# SFT Ablation Experiment
- 加载模型及评估数据集
- 使用评估数据集检测模型，获得metric结果
- 使用 thinking 数据集微调模型，获得 模型-R1
- 使用评估数据集检测 模型-R1，获得量化结果
- 对比模型微调前后效果

# 1. Load datasets

In [19]:
from datasets import load_dataset, Dataset

# eval_ds_name = "openai/gsm8k" # openai original dataset
# eval_ds_name = "swulling/gsm8k_chinese" #gsm8k chinese
eval_ds_name = "HuggingFaceH4/MATH-500" #math-500

eval_ds = load_dataset(eval_ds_name)
eval_ds

DatasetDict({
    test: Dataset({
        features: ['problem', 'solution', 'answer', 'subject', 'level', 'unique_id'],
        num_rows: 500
    })
})

In [13]:
eval_ds['test'][0]

{'problem': 'Convert the point $(0,3)$ in rectangular coordinates to polar coordinates.  Enter your answer in the form $(r,\\theta),$ where $r > 0$ and $0 \\le \\theta < 2 \\pi.$',
 'solution': 'We have that $r = \\sqrt{0^2 + 3^2} = 3.$  Also, if we draw the line connecting the origin and $(0,3),$ this line makes an angle of $\\frac{\\pi}{2}$ with the positive $x$-axis.\n\n[asy]\nunitsize(0.8 cm);\n\ndraw((-0.5,0)--(3.5,0));\ndraw((0,-0.5)--(0,3.5));\ndraw(arc((0,0),3,0,90),red,Arrow(6));\n\ndot((0,3), red);\nlabel("$(0,3)$", (0,3), W);\ndot((3,0), red);\n[/asy]\n\nTherefore, the polar coordinates are $\\boxed{\\left( 3, \\frac{\\pi}{2} \\right)}.$',
 'answer': '\\left( 3, \\frac{\\pi}{2} \\right)',
 'subject': 'Precalculus',
 'level': 2,
 'unique_id': 'test/precalculus/807.json'}

# 2. Load Model

In [15]:
import torch
from transformers import AutoModelForCausalLM, AutoTokenizer

device = (
    "cuda"
    if torch.cuda.is_available()
    else "mps" if torch.backends.mps.is_available() else "cpu"
)

# Load the model and tokenizer
model_name = "Qwen/Qwen2.5-0.5B-Instruct"

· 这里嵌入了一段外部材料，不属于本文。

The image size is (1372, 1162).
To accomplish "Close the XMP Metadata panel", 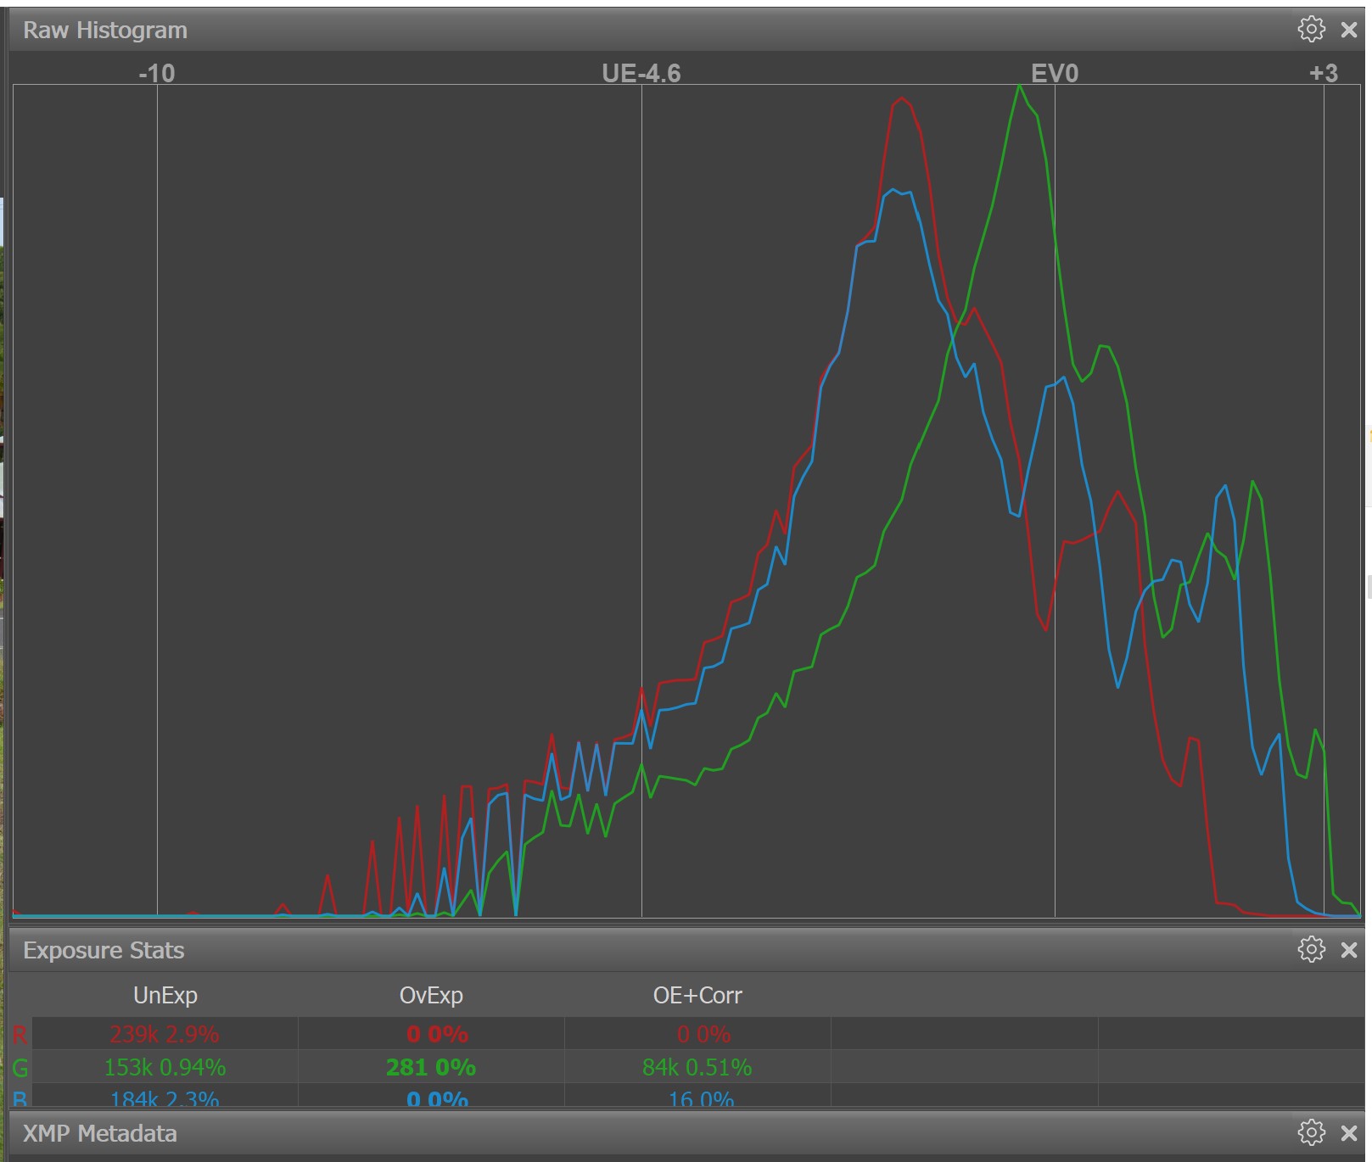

eval_model = AutoModelForCausalLM.from_pretrained(
    pretrained_model_name_or_path=model_name
).to(device)

eval_model.eval()

tokenizer = AutoTokenizer.from_pretrained(pretrained_model_name_or_path=model_name)
tokenizer.padding_side = 'left'

In [20]:
prefix_prompt = "Please reason step by step, and put your final answer within \\boxed{}.\n"


def process_data(sample):
    messages = [
        {"role": "user", "content": prefix_prompt + sample["problem"]},
    ]
    content = tokenizer.apply_chat_template(messages, tokenize=False, add_generation_prompt=True)
    return {"content": content}

eval_ds = eval_ds.map(
    process_data,
    num_proc=8,
    remove_columns=['problem', 'solution', 'answer', 'subject', 'level', 'unique_id'])
eval_ds['test']

Map (num_proc=8):   0%|          | 0/500 [00:00<?, ? examples/s]

Dataset({
    features: ['content'],
    num_rows: 500
})

In [21]:
# eval_ds['train'][0]
print(eval_ds['test'][0]['content'])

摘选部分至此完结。